#### The records
####

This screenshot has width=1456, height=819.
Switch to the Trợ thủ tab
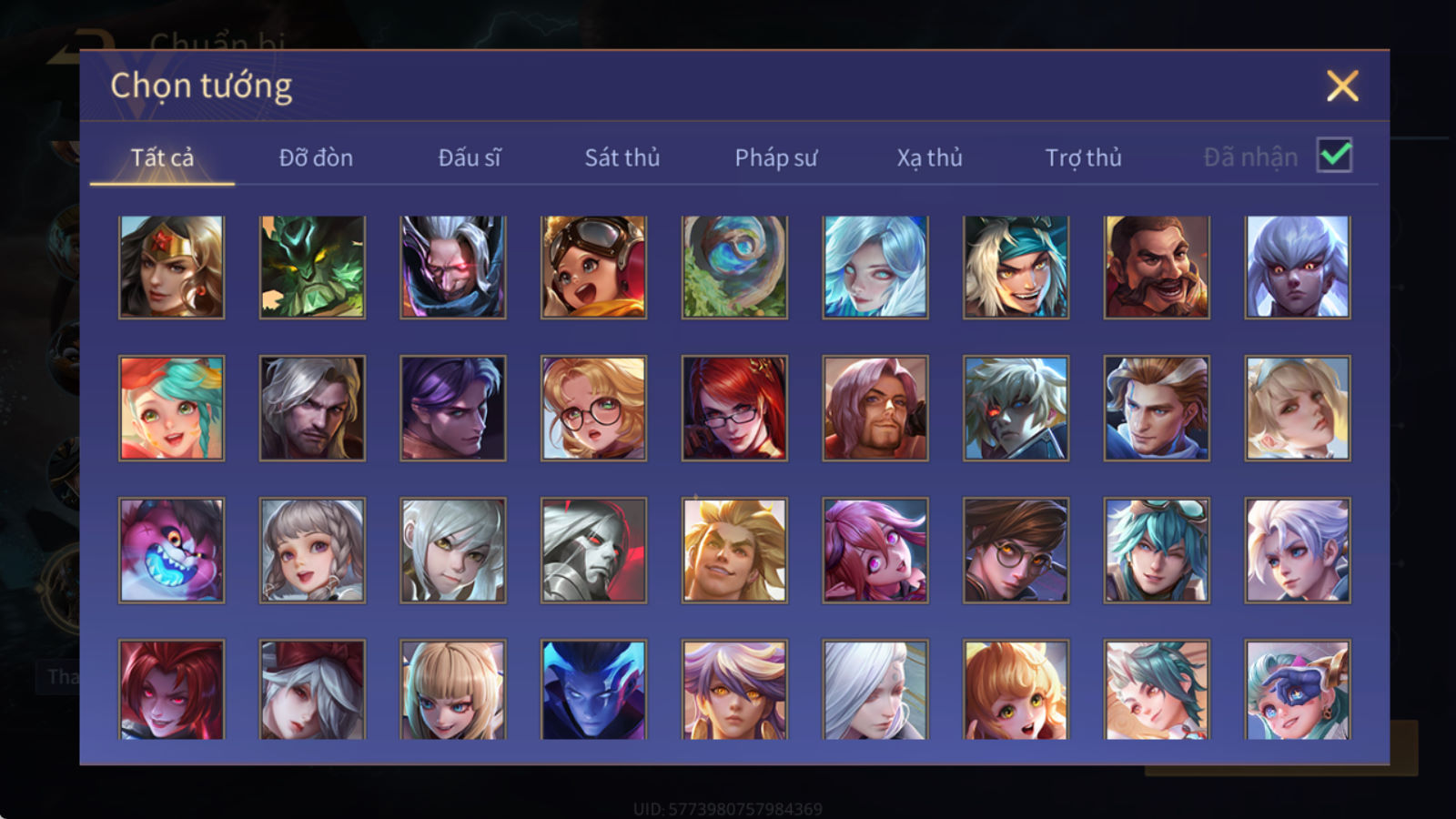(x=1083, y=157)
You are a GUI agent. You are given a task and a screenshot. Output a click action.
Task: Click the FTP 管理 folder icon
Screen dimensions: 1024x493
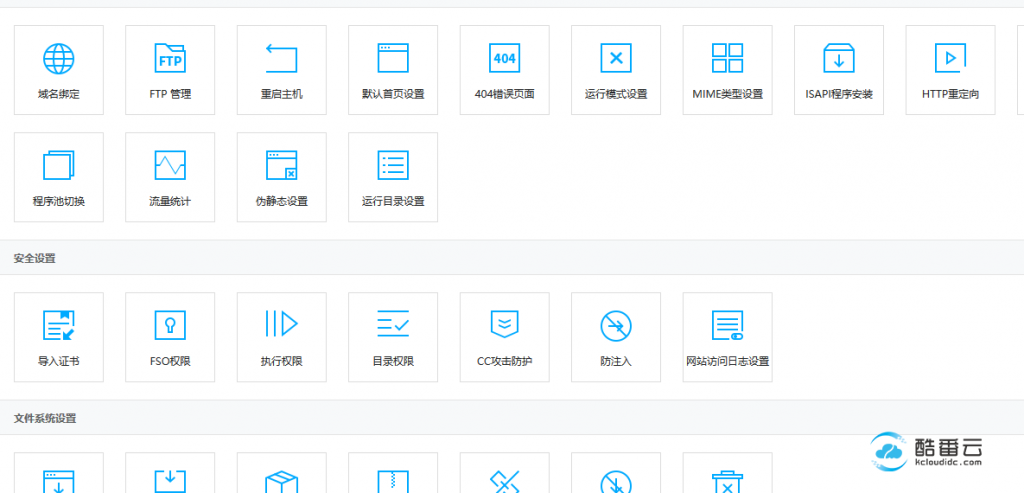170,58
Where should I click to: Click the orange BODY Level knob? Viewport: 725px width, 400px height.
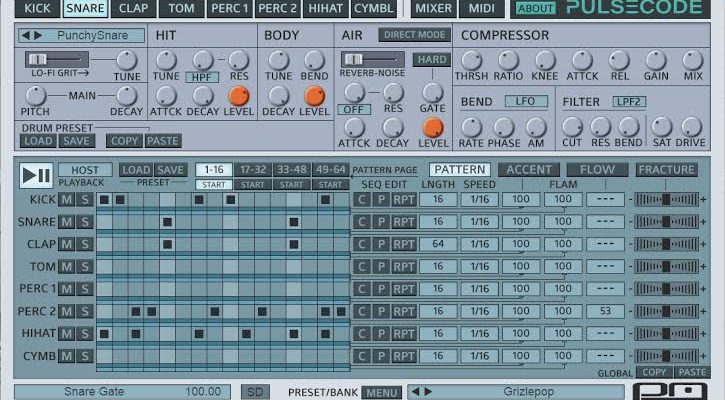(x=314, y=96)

####

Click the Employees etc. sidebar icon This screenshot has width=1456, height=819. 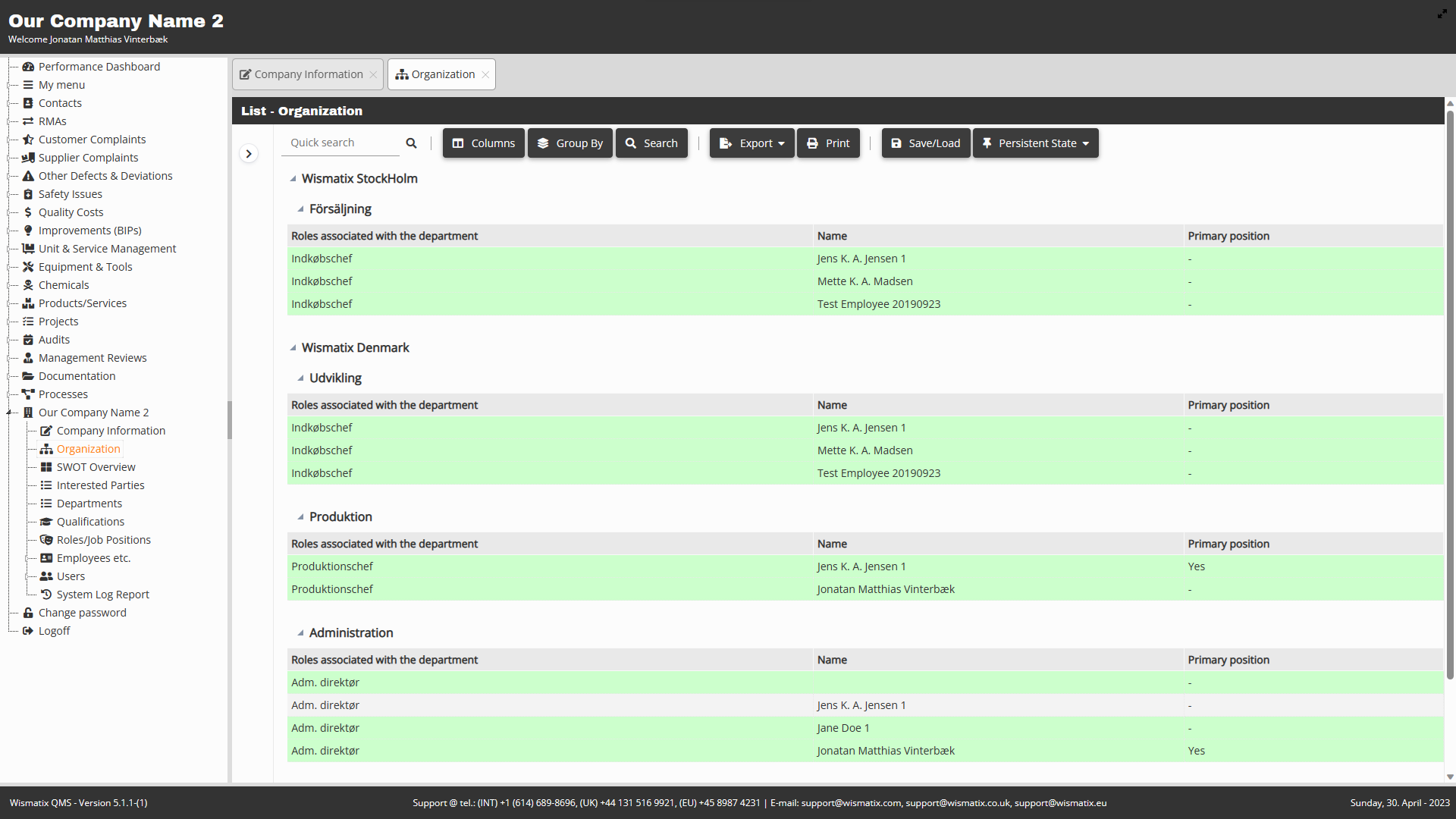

####

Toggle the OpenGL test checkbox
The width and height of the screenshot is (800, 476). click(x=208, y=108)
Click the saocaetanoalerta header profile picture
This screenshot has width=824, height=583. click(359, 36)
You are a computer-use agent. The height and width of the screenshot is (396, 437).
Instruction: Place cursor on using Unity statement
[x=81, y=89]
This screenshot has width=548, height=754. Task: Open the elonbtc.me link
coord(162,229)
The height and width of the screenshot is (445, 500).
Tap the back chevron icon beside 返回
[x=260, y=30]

####

From the entries above, copy each line that holds "agent".

You are a GUI agent. You are given a task and a screenshot. Output a click action.
You are a computer-use agent. The height and width of the screenshot is (396, 437).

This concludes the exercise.